— Task requirements —
Quote the entries word for word, from the line containing "The image size is (216, 151)." through the line containing "Looking at the screenshot, I should 761,458.", including both of those lines. Omit the pictures from your answer.

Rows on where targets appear
----------------

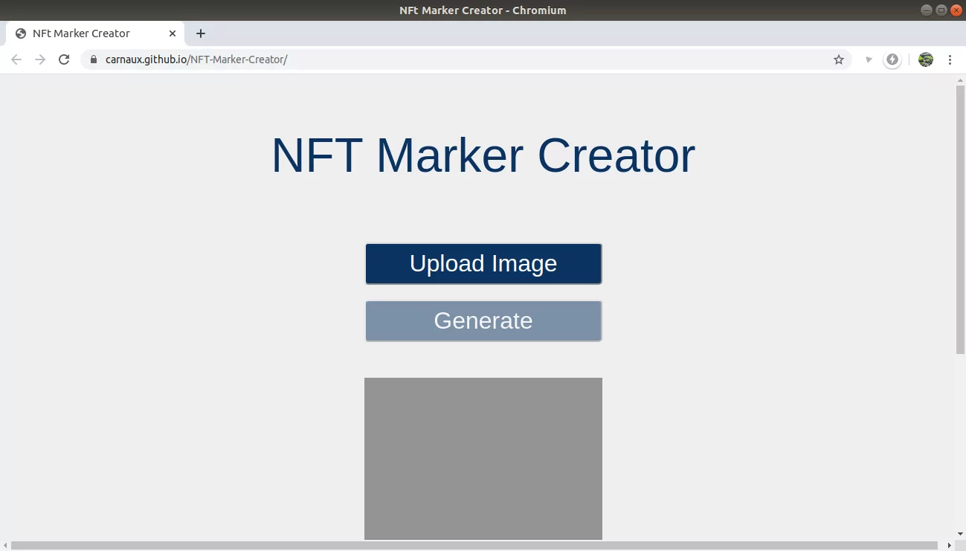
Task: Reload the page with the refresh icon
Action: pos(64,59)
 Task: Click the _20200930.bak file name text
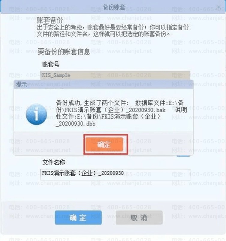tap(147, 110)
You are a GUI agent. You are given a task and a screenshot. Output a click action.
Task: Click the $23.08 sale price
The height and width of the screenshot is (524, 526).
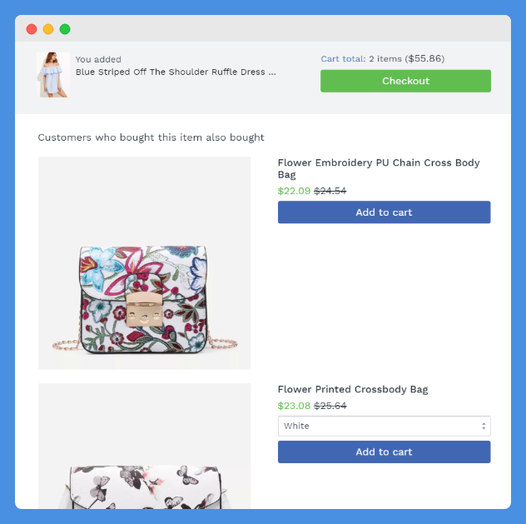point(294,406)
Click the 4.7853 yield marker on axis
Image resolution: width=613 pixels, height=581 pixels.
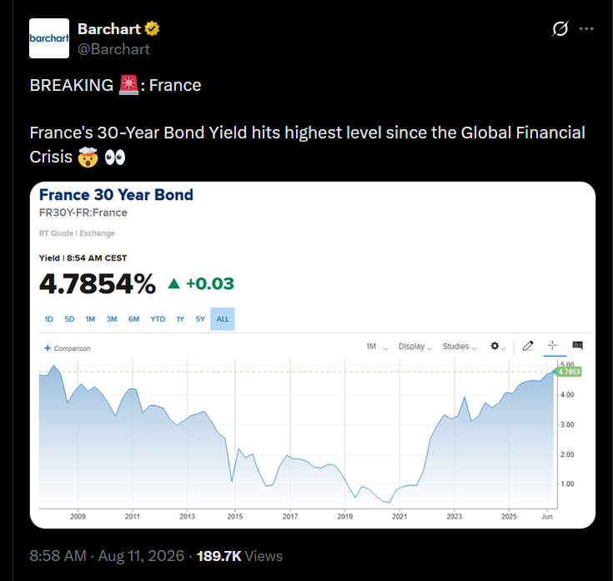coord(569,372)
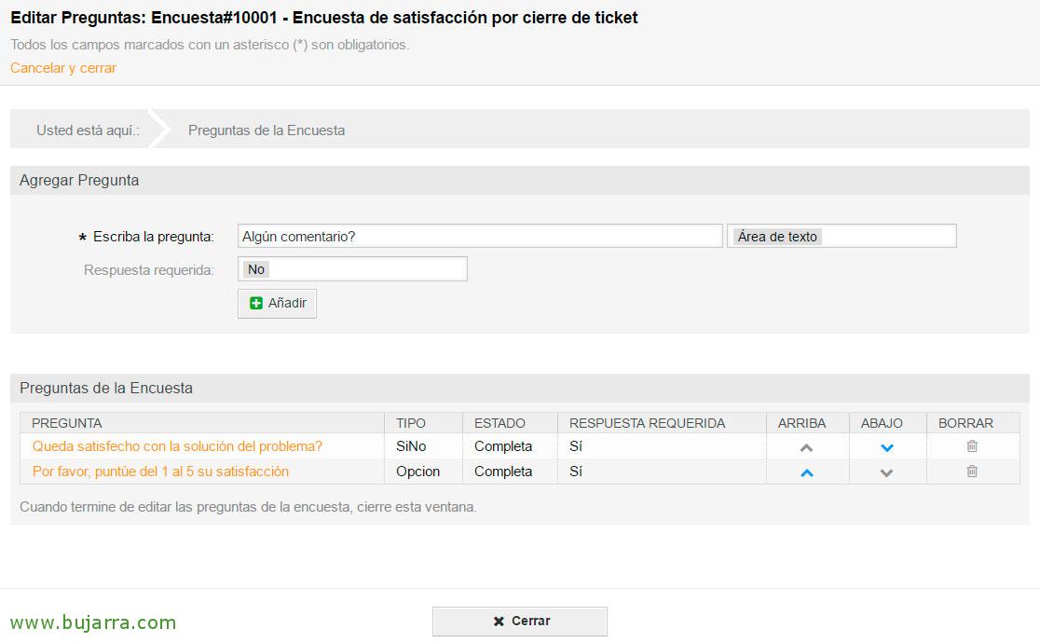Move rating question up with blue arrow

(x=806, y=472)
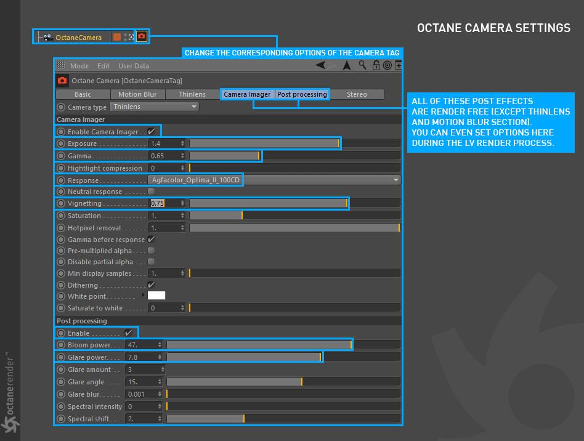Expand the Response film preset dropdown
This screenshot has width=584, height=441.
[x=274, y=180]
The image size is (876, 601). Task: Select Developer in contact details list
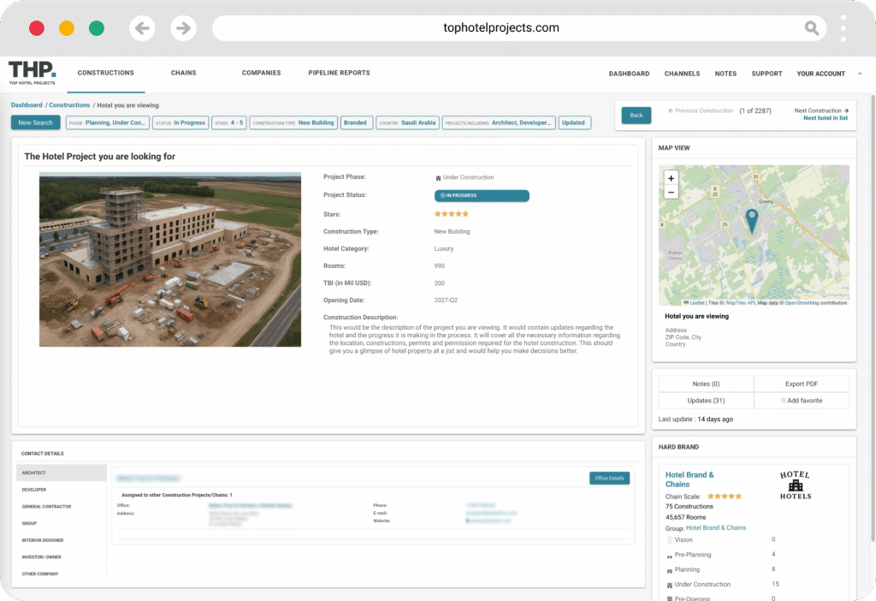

----------------

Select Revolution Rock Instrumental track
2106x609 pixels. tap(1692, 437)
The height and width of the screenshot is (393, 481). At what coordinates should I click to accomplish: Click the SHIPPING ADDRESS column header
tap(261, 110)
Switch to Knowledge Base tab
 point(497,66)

----------------

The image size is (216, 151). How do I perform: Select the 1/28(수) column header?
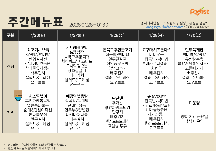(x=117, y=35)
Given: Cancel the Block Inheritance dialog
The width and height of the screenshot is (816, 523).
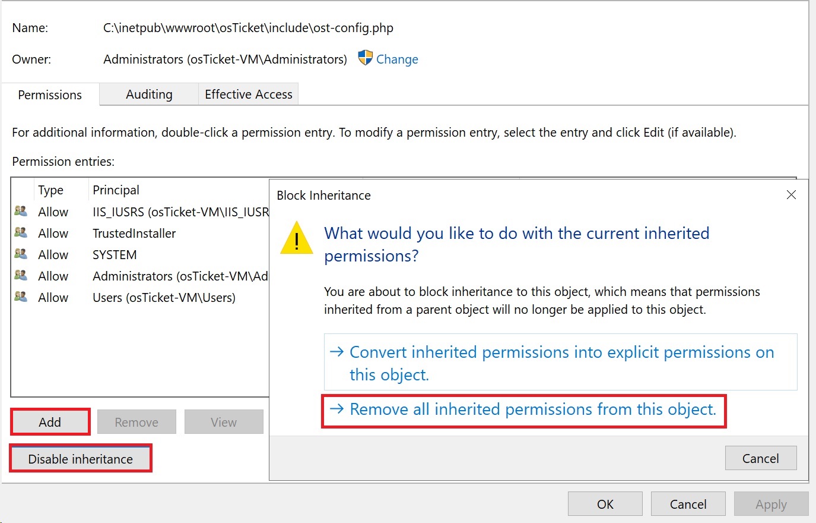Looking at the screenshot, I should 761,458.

----------------

— The answer —
The image size is (216, 151). How do I perform: Select the 1/28(수) column header?
(x=117, y=35)
Given: Cancel the Block Inheritance dialog
The width and height of the screenshot is (816, 523).
Looking at the screenshot, I should 761,458.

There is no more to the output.